A psychological thriller / leftist propangda movie about a downfall of an ultra-liberal white American man.The man is unemployed, he but doesn't care about that since he believes he's working on a very important documentary movie. Yet his samely ultra-liberal American wife doesn't like the fact that he doesn't bring the money and they're already starting a family. There's almost nothing happening during the whole movie and this is one you can get through skipping parts. But the acting is good and cinematography is nice, plus it's not that boring to watch (especially if you start skipping through it).As for the leftist propaganda, they're a bit obsessed with hating Donald Trump in this movie. Calling him names while watching his speech on the TV, using a mask of him to scare each other, etc. And of course all that message about capitalism, America's past / future and such. He talks almost nothing but politics and propaganda.p.s. There's already one fake review (March 18 2018, 9/10 review written via a fresh IMDB account created the same day), maybe they'll bring some more later. Watch out for these.
This film is a good example of what people that fail exams at film schools have to show as their thesis film. This hour and a half time wasting machine is full of cheap tricks that are surface level filmmaking. Calling this pile of garbage a film is a disgrace to film industry and filmmaking in general.You may think that this is a psychological game, that it's much deeper and not for everyone, but it is not. This movie is not mysterious or challenging, it is very easily understandable, bad version of simple and not that hard to take in. The problems arrive when you watch a scene, know what it will end with and what will it lead to, then watch it do exactly that with no enthusiasm and emotional and visual attraction.This thing is a pile of film-school-garbage made by someone who needs to repeat their program.
If the intention of the makers of this film was to send the viewer into depression then they certainly succeeded. Unfortunately this so called, "movie", does nothing more than to document what can only be termed as a total looser, who abandoning any grip on realty gradually becomes psychotic. However, this process unfortunately lacks any kind of psychological verisimilitude. There is no real history of psychological illness depicted in this character and other than being a total jerk, we can see no reason as to why he progress from this state to so easily to that of a psychopath.

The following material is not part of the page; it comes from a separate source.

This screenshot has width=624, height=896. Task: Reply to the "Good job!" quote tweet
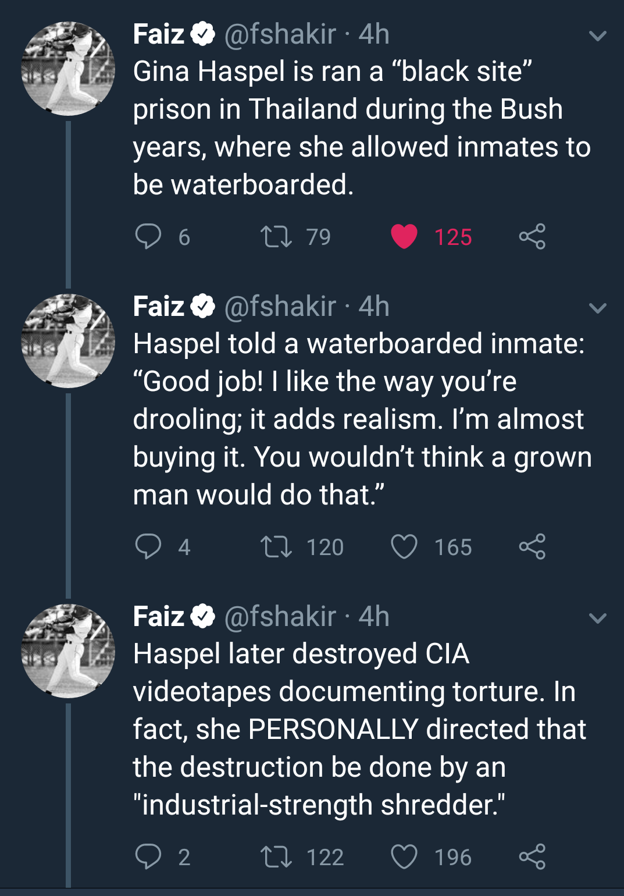[x=148, y=547]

Poorly thought out, depressing and just plain boring.
"Tilt" is billed as the first horror film of the Trump Era, although it was filmed before the actual 2016 election took place. Joe is a documentary filmmaker living in LA with his pregnant wife, nurse Jo. He has been working on a new doc that aims to expose the "myth of the Golden Age" in American history, specifically the post-war period roughly from 1947 to the advent of the Beatles. Trouble is, Joe keeps expanding his vision, but Jo needs him to buckle down to work in a "real" job, one that brings in money, and oh, by the way, to become an adult already. But Joe's sense of reality is unravelling, one scene after another . I could see what filmmaker Kasra Farahari was going for here, but despite the excellent acting by Joseph Cross and Alexia Rasmussen, the film ends up being just too disjointed to work. Like Joe's documentary, "Tilt" really needs a sharper focus on a smaller theme.